In de regio Nijmegen bleek Elst een ideale plek om een veiling op te zetten. Het lag midden in een fruitteelt- en tuinbouwgebied. Nog belangrijker was dat er een spoorwegknooppunt zat, zodat Arnhem, Nijmegen en Tiel goed bereikbaar waren. In 1903 werd in Elst de Veiling Vereniging Over Betuwe (VVOB) opgericht. Al in 1925 splitste zich een aantal ontevreden leden af, om samen de Elster Kweker Vereniging (EKV) op te richten. Vanaf 1933 kregen zij de beschikking over een eigen veiling in Ressen. Ondertussen waren er in Huissen ook al een aantal pogingen gedaan om een veiling op te richten. Dat lukte uiteindelijk in 1926. Aan de Laak in Huissen verscheen een houten veilinggebouw. Een bescheiden begin, maar nog geen veertig jaar later, In 1963, was het de grootste veiling van Oost-Nederland, en werd er acht miljoen gulden omgezet. Ook Nijmegen had een eigen veiling. In de toenmalige Marialaan, waar nu de Zwaluwstraat ligt, werd op 30 september 1950 een nieuwe groenten- en bloemenveiling geopend. Gedurende dertig jaar konden telers uit de omgeving ook daar hun waren verhandelen.

Groot, groter, grootst

In de jaren zestig van de 20e eeuw ontstaat de behoefte aan grotere veilingen, in plaats van al die gefragmenteerd, kleine veilingen. De veilingen van Elst, Nijmegen en Ressen besluiten samen te gaan werken. De VV70 (Veiling Vereniging ’70) is geboren. Het plan onststaat om een splinternieuw veilingcomplex te bouwen in Ressen. In maart 1972 sluit ook de veiling Huissen zich aan bij de VV70, en dat verandert de plannen. Uiteindelijk wordt besloten om een groot veilingcomplex te bouwen op de grens van Angeren, Bemmel en Huissen.

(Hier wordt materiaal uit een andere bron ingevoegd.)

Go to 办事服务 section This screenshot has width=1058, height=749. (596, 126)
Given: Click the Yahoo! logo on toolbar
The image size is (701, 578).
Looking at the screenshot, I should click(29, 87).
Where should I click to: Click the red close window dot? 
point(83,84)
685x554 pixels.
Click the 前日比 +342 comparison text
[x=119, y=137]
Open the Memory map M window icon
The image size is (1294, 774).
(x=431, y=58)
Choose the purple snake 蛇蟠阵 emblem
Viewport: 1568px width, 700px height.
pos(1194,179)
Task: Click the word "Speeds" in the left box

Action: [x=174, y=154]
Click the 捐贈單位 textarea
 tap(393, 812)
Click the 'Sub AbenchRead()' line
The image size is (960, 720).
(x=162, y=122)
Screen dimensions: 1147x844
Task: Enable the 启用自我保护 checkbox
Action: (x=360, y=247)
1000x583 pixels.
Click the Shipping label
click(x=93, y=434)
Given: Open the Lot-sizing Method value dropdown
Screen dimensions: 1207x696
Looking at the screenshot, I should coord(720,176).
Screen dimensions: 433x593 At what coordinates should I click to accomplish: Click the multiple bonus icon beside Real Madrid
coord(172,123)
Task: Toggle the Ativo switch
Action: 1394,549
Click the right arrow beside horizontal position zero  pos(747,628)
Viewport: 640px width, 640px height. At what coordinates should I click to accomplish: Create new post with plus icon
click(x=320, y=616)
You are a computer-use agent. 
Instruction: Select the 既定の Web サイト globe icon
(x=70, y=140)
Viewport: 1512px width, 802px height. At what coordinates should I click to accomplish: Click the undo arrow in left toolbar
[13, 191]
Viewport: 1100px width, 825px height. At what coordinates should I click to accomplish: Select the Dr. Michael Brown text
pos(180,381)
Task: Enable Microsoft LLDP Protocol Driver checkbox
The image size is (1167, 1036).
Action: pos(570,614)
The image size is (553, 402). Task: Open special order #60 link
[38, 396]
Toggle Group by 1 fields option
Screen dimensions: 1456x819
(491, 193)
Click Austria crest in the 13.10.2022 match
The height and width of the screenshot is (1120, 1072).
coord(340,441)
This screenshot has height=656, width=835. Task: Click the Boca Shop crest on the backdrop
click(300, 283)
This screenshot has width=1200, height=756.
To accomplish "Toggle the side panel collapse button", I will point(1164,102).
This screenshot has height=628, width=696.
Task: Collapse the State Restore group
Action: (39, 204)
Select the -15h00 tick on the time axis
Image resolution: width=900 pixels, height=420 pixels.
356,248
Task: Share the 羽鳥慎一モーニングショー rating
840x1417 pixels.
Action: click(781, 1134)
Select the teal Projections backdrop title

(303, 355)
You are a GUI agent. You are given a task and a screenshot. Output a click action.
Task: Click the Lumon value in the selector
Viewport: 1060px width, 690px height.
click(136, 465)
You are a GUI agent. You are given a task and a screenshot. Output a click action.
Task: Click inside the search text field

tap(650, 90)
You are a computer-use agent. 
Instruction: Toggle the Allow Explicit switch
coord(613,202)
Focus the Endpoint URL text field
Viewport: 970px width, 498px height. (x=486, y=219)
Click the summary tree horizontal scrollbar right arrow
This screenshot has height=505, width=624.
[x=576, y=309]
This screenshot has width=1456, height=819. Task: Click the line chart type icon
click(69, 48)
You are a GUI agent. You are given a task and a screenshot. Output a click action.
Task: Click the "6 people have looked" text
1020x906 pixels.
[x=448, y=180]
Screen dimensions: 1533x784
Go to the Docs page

De eerste steen wordt in 1973 gelegd, en op 8 november 1974 is het zover; telers uit de buurt kunnen voortaan hun waar op deze, centrale plek verhandelen. Nog geen dertien jaar later fuseert VV70 met de veiling uit Zevenaar, en zo ontstaat de Veiling Oost Nederland (VON). Hier wordt tot 2008 gehandeld in groente en fruit. Dan valt definitief het doek voor de VON. Schaalvergroting zorgt ervoor dat de laatste veiling binnen de gemeente Lingewaard verdwijnt.